Henry VIII swept away half of England's hospitals almost by accident. When his hands were outstretched towards the wealth of the monasteries, hospitals too came into his grasp. Since so many were run by monasteries, or along monastic lines, how were they to be distinguished? Henry's survey of ecclesiastical income in 1535 included hospitals with clergy. Hard on its heels came the Act authorising the suppression of monasteries with an income of less than 200 a year. Few hospitals were wealthier than that. Yet only a handful were actually dissolved under the statute. The Dissolution was mainly a piecemeal process of pressure on institutions to surrender to the Crown. By 1540 the monasteries of England and Wales had all gone and with them many hospitals, including the greatest of them all, St Leonard at York.

Others survived only to succumb to the Crown's mopping up operation against the remaining religious houses, such as collegiate churches and chantries. Between 1544 and 1546 some notable hospitals fell to the Crown, including that of St Bartholomew in London. During the earlier Dissolution, the lord mayor of London pleaded for the city's great hospitals to little effect. Four were lost. But by this time the king had relented sufficiently to keep St Bartholomew open, and it was soon handed over to the Corporation of London. Edward VI was more generous. He gave to the Corporation St Mary of Bethlehem, which was to become notorious as Bedlam, and St Thomas Southwark. He even founded two new London hospitals.

The result of Henry's purge was to hasten the separation of faith and charity. Some hospitals escaped the cull and continued to function as almshouses under a cleric as master, such as Cross at Winchester. But almshouses founded after Henry's reign were more likely to be placed in lay hands. Meanwhile the medical profession, dominated by clerics throughout the medieval period, had begun to admit laymen. Gently, almost imperceptibly at the time perhaps, a groundswell was building which would eventually produce the modern hospital under the direction of physicians and surgeons.

Tomb of Rahere, St Bartholomew the Great, LondonFew medieval hospitals made that transition. Two that did are St Bartholomew and St Thomas in London.
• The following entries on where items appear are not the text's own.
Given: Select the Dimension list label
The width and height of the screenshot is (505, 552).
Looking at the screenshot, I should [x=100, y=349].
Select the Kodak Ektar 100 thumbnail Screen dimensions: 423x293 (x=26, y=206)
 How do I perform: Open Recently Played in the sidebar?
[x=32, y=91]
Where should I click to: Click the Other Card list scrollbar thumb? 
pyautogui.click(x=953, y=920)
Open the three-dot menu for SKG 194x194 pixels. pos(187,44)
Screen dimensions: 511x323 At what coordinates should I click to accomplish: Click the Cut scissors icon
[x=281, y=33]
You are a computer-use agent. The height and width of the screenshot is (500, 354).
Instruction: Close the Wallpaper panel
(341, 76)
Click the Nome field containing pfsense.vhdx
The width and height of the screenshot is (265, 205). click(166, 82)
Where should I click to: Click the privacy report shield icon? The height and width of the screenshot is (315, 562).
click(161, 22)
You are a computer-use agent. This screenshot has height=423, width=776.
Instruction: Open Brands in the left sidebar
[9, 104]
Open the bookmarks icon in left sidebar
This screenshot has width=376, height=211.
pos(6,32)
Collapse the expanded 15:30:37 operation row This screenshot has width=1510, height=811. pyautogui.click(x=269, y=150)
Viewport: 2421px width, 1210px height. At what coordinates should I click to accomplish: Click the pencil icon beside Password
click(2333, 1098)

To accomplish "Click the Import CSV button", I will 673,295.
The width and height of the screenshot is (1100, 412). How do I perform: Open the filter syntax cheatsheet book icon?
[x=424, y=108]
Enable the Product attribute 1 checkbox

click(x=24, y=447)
Through their metamorphoses we can trace the shifting shape of care. For St Thomas's the price was a transformation so thorough that it no longer even stands on its ancient site in Southwark. It moved to Lambeth in Victorian times. Nor did it leave behind any venerable hospital buildings. The old St Thomas had already been rebuilt. However the Church of St Thomas in Southwark now houses The Old Operating Theatre Museum, which sheds light on the evolution from medieval to modern medicine.

The museum of St Bartholomew has already been mentioned. Rahere, the founder of this great hospital in 1123, lies nearby in what is now the parish church of St Bartholomew the Great. His resting place has survived centuries of upheaval and disaster. Rahere built a priory to oversee his hospital. Naturally the priory was dismantled by Henry VIII, but the choir of its church was left to serve the parish. Then the Great Fire that destroyed so much of medieval London stopped short of Smithfield. Once again Rahere's tomb was safe. Amid the hubbub of London's streets this silent testimony endures of the charity that sprang from faith.